### Exercise brief
Records follow. Pull out every line that contains "Resolution".

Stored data

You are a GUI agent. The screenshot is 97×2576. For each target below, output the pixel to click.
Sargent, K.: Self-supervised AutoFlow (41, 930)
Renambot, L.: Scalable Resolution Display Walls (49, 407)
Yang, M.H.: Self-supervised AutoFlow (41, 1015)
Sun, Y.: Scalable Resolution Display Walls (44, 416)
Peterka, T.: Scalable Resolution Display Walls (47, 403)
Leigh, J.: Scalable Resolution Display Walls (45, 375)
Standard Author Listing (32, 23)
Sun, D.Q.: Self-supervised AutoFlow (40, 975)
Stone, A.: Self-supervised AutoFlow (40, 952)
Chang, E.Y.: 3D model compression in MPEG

### Response
Renambot, L.: Scalable Resolution Display Walls (49, 407)
Sun, Y.: Scalable Resolution Display Walls (44, 416)
Peterka, T.: Scalable Resolution Display Walls (47, 403)
Leigh, J.: Scalable Resolution Display Walls (45, 375)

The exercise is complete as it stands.